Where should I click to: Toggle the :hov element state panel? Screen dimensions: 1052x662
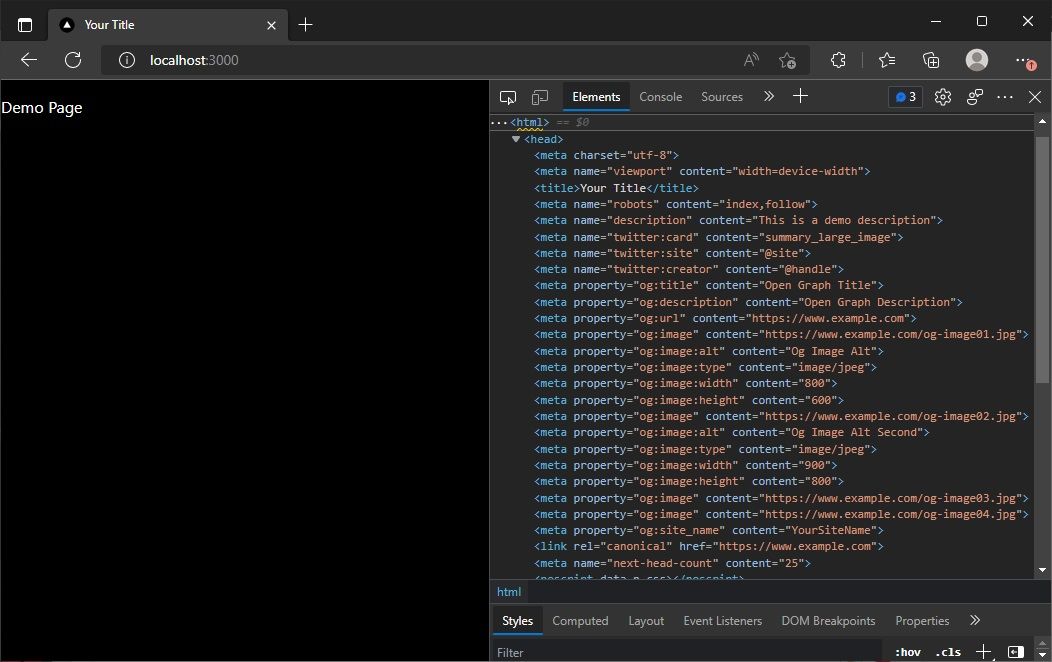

====================

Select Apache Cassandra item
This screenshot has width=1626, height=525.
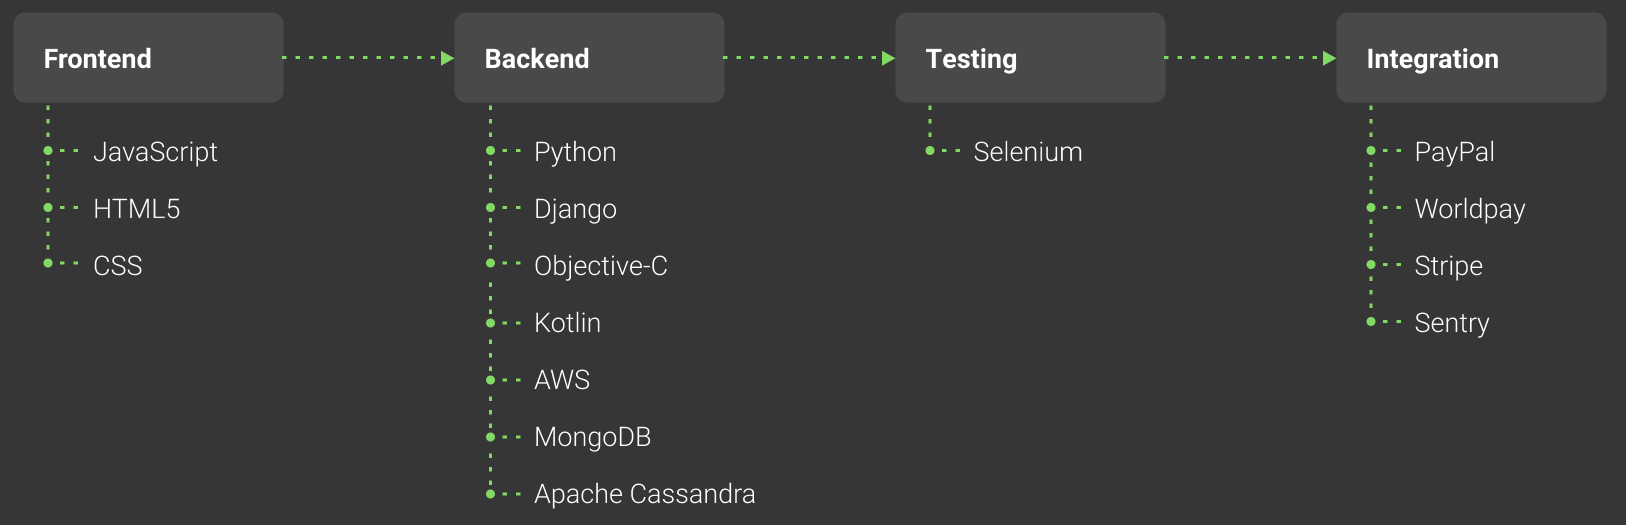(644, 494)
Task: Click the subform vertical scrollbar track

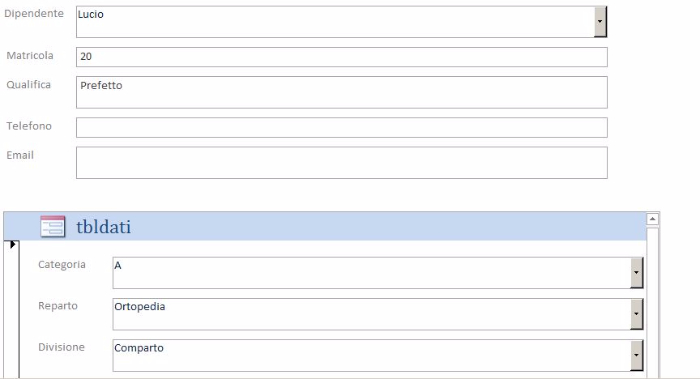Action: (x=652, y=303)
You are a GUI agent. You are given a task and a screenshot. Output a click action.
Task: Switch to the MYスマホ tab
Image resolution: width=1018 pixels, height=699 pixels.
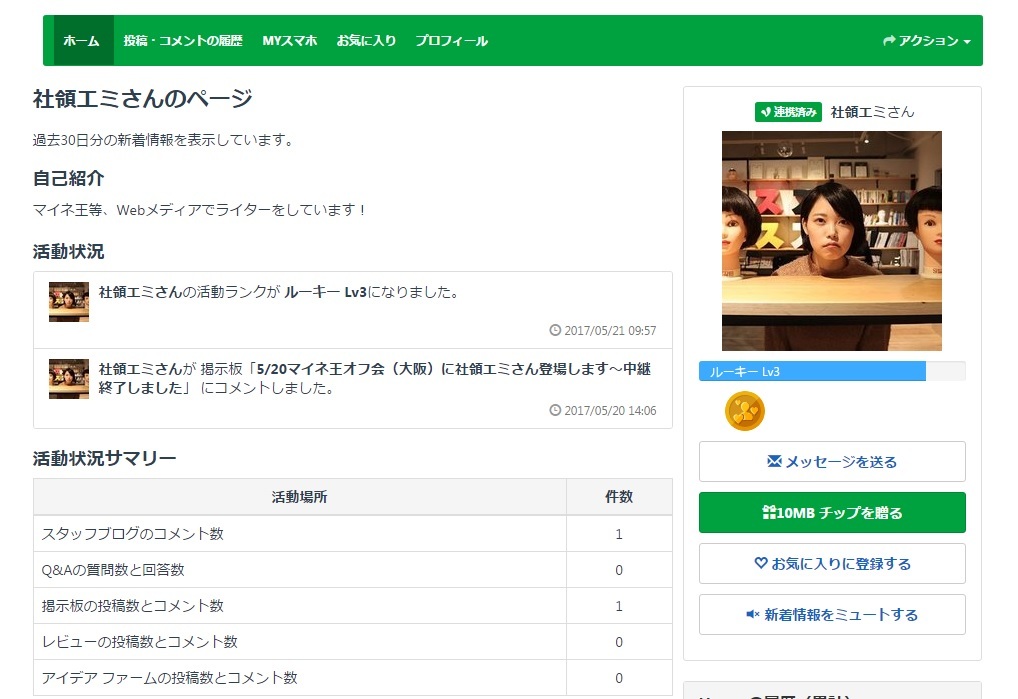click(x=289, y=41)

====================

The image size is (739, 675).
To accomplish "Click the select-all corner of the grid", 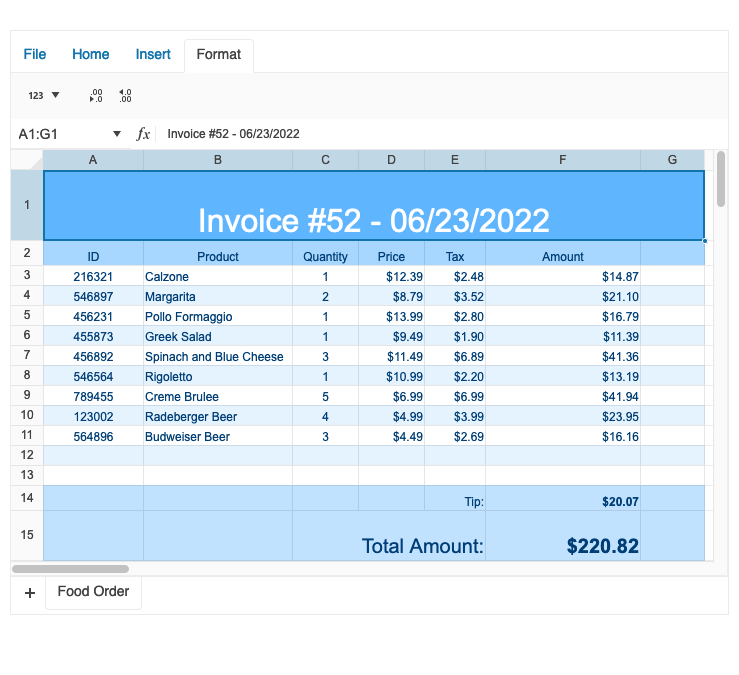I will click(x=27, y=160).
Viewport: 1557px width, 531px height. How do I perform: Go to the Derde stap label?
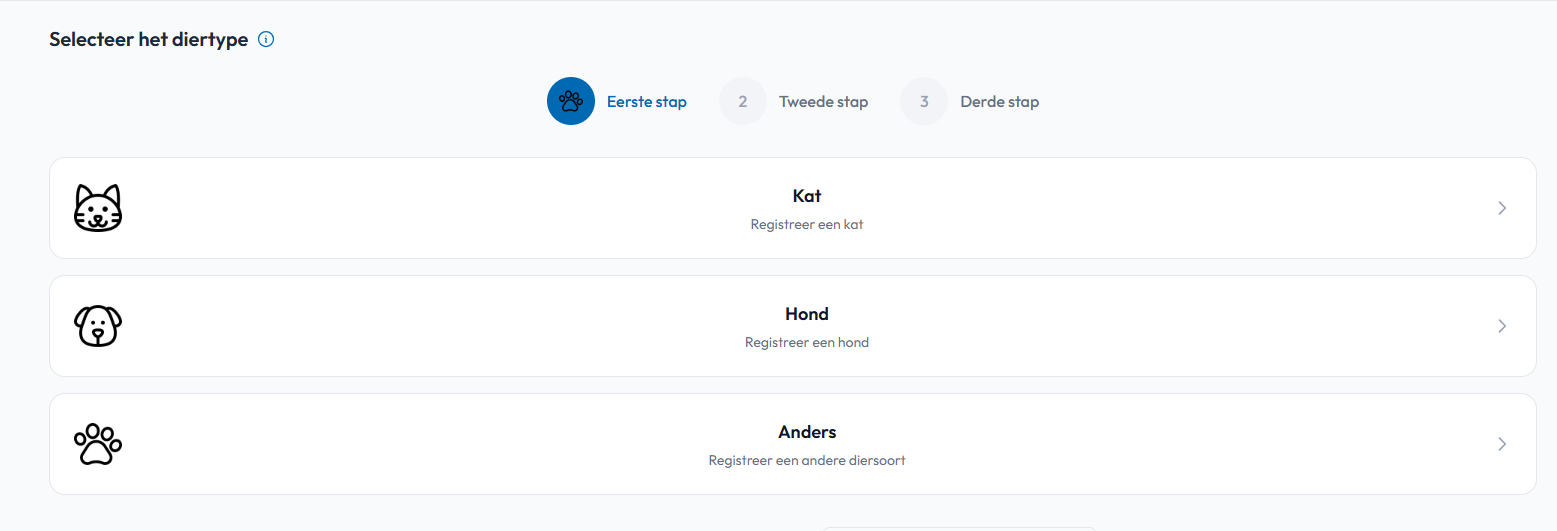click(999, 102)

====================

# [INSTRUCTIONS TO FOLLOW]
Format the rows as a numbered list, starting at the line that contains "Task: Click the" and ending at the line that contains "click(x=289, y=41)", with both of those lines included. Skip blank lines and leave out the pictures.

# [RESULT OF THIS EXERCISE]
1. Task: Click the subform vertical scrollbar track
2. Action: (x=652, y=303)
3. You are a GUI agent. You are given a task and a screenshot. Output a click action.
4. Task: Switch to the MYスマホ tab
5. Image resolution: width=1018 pixels, height=699 pixels.
6. click(x=289, y=41)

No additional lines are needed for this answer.